Position: Right-handed Pitcher
Hamilton came to the Tigers as a supplemental first round choice in the 2007 draft, after a standout career at Stanhope Elmore High School outside Montgomery, Alabama. As a senior, Hamilton struggled through a difficult season, backed by a porous defense. In 10 starts for Stanhope, Brandon allowed 47 runs – though only 13 were earned. His 2-7 record heading into the draft was very misleading, and not representative of his actual ability. Despite the obstacles he faced as a senior, he managed a 2.36 ERA and nearly sixteen strikeouts per nine innings (86 in 49.2 IP).
Hamilton's true ability shone through during a dominating sophomore season in which he helped lead his high school squad to the Alabama 5A State Championship. In 2006, Brandon finished with a strong 8-4 mark, backed up by a 2.30 ERA, 99 strikeouts, and a .159 batting average against. In both of his final two seasons at Stanhope, Brandon was named to the Montgomery All-Metro Team.

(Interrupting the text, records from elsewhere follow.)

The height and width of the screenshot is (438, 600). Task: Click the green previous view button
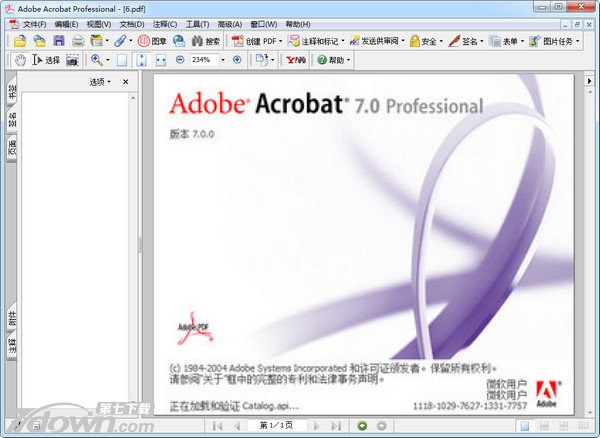coord(362,426)
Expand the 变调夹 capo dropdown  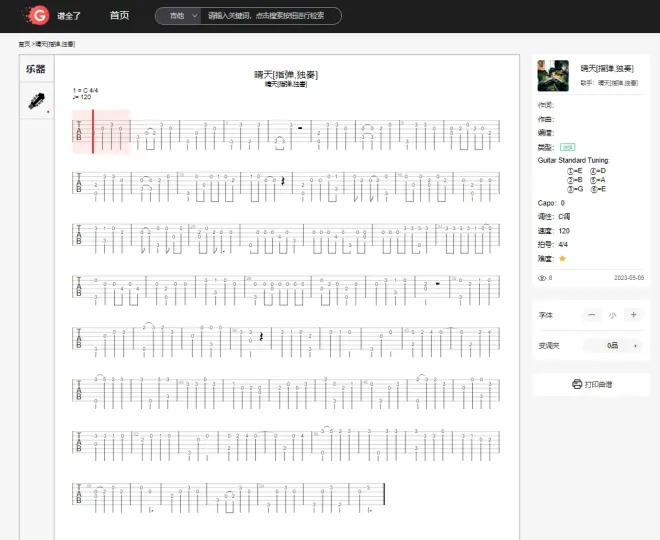[611, 345]
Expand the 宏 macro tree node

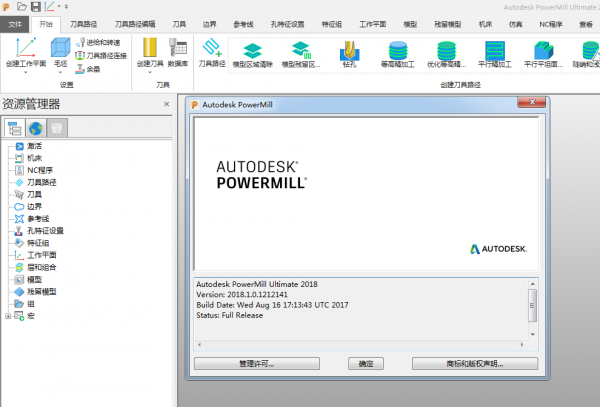[9, 316]
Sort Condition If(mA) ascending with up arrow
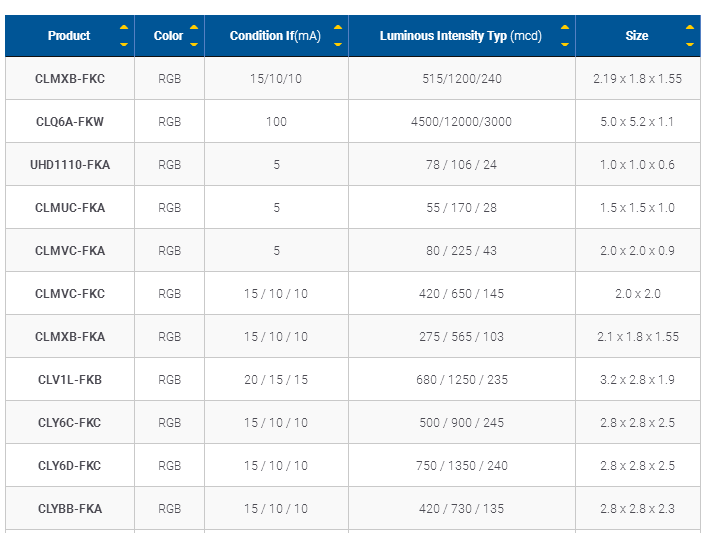 [338, 27]
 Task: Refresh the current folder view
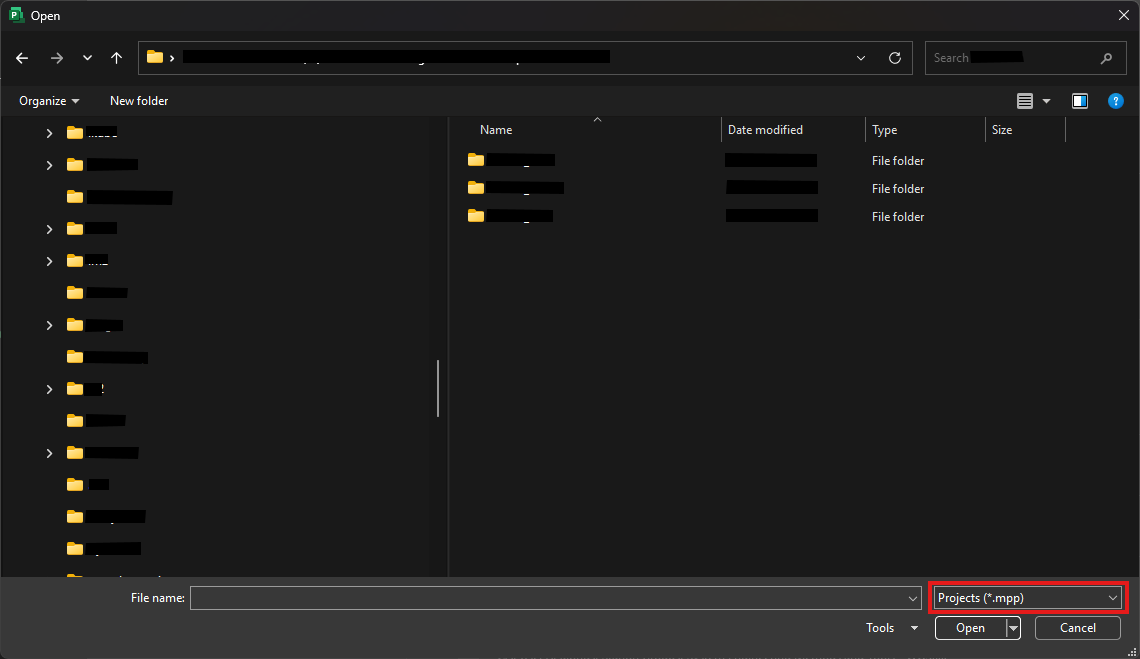[x=894, y=57]
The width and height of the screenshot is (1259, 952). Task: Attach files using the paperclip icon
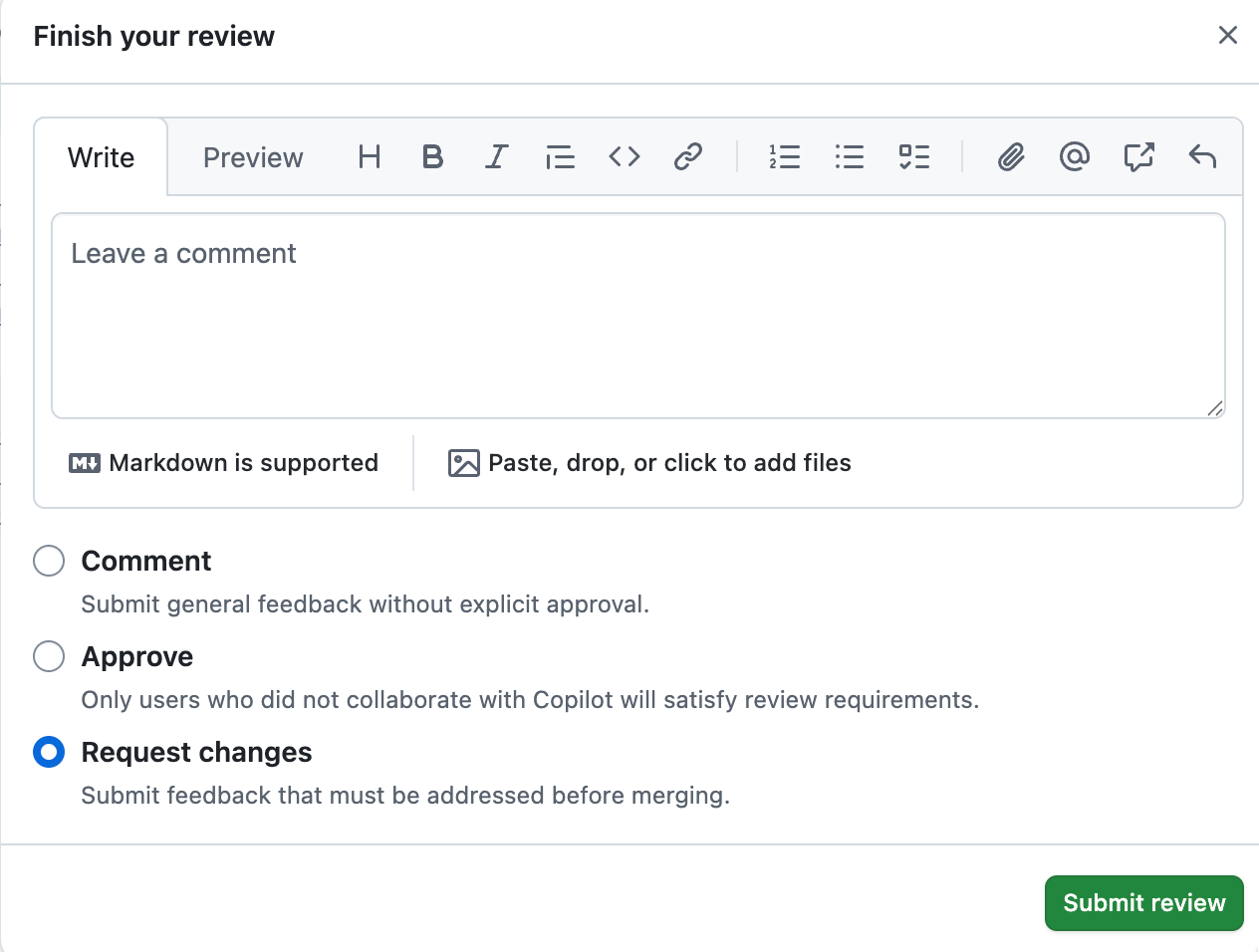(x=1011, y=157)
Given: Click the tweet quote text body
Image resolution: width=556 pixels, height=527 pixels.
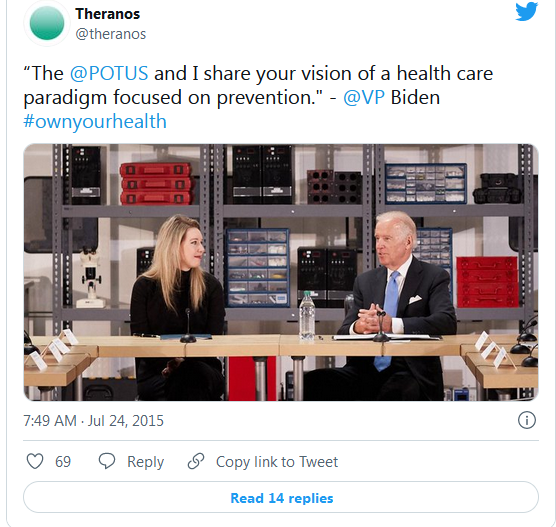Looking at the screenshot, I should click(x=258, y=85).

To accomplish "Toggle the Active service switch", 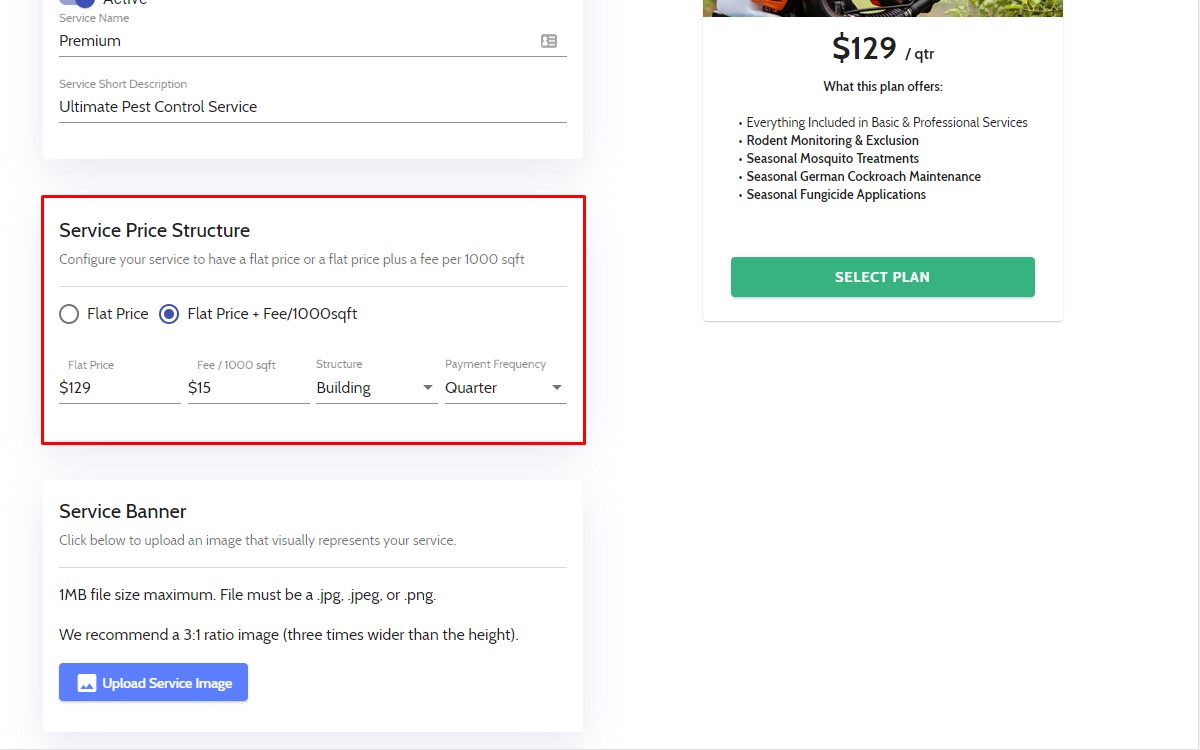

In his first exposure to pro ball, Hamilton made a solid impression posting a 3.10 ERA in 20-1/3 innings, while striking out 23 hitters in seven appearances. Brandon's second turn in professional baseball was a bit rockier. After opening the season stuck in Lakeland with an oblique strain, the Tigers pushed him to West Michigan in May, where command problems and more advanced hitters knocked him around to the tune of a 4.96 ERA and nearly eight walks per nine innings. After an 0-5 start to the season with the Whitecaps, Hamilton was pulled back down to the GCL to get things in order. In nine appearances there, Hamilton tied for third in the GCL in wins (5), while posting a 1.86 ERA and 42 strikeouts in just 39 innings; all en route to winning TigsTown's GCL Pitcher of the Year award.
Hamilton's fastball works consistently from 92-93, has been up to 96 in the past, and has some nice late action down and in on righties. He has begun playing with adding some cut to his fastball, but he hasn't yet figured out how to gain consistency with the pitch. Working from a high-3/4 arm slot, Brandon's arm action is clean though some scouts are concerned that his delivery has too much ‘effort' in it. The Tigers have worked some to smooth things out, but they are cautious not to tweak too much and cause a loss in effectiveness.
His breaking ball is a potential plus pitch that has great depth; and he throws it from 82-83 mph. He can sometimes work his arm too far under, causing it to lose bite and become very hittable. His third offering – a change-up – is still a work in progress, and will need substantial improvement as a pro. There are rumblings that if the change-up doesn't come quickly, it may be scrapped as the organization could let him try his two-pitch arsenal in the bullpen.
His two biggest hurdles at this time are his command and his composure. He has struggled commanding his fastball, and must refine his ability to throw quality strikes. Brandon is an intense competitor who wants the ball in his hands in every situation. When things aren't going his way, he can get rattled and thrown off his game, something he must curtail to succeed at the next level, and something that gave him problems at West Michigan in 2008.
With two plus pitches to his credit already, Hamilton is no doubt a talented youngster with the potential to work himself into a solid number two or three starter. If his change-up stagnates and fails to become a reliable pitch, expect Hamilton to be moved to the back end of a bullpen where his power combination could dominate the late innings.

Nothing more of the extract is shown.